TASK DIRECTIONS: Show each line of the records below where the word "width" occurs.

TASK MATERIAL:

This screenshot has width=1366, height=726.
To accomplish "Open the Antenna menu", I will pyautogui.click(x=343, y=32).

--

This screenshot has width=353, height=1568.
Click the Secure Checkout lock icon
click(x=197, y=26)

* * *

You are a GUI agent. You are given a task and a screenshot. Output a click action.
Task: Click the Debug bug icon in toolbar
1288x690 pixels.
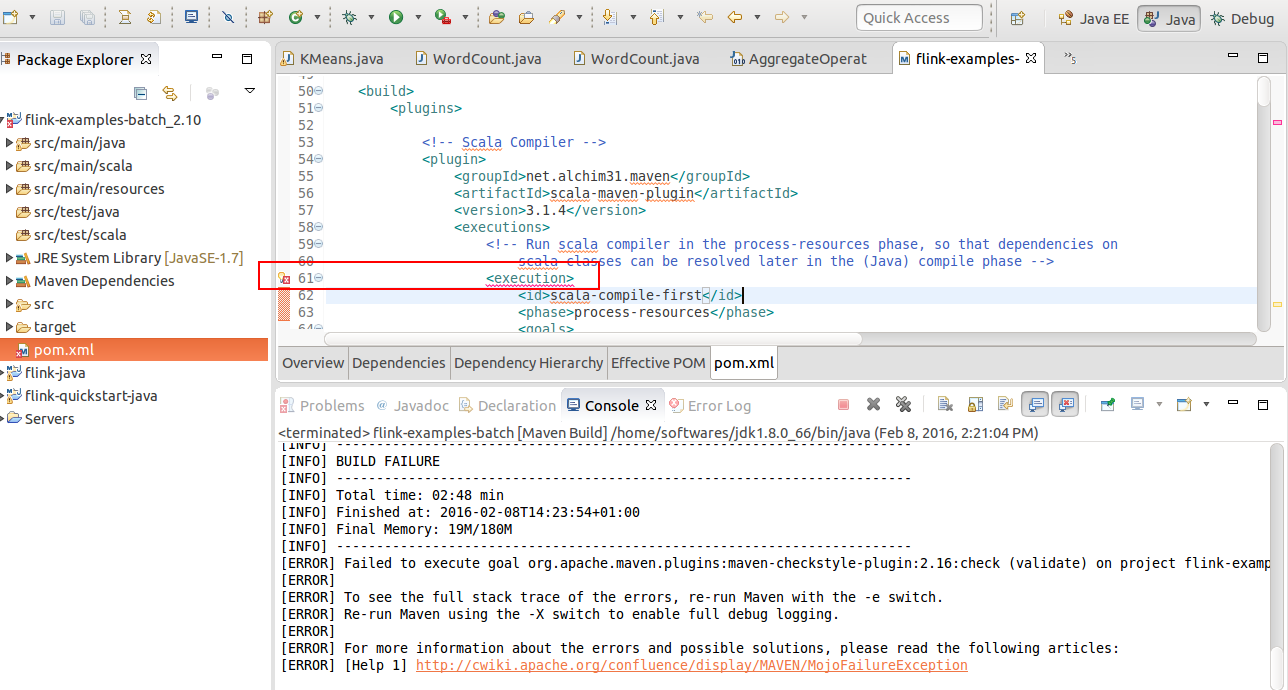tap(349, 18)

TASK ANSWER:
This screenshot has width=1366, height=726.
This screenshot has width=353, height=1568.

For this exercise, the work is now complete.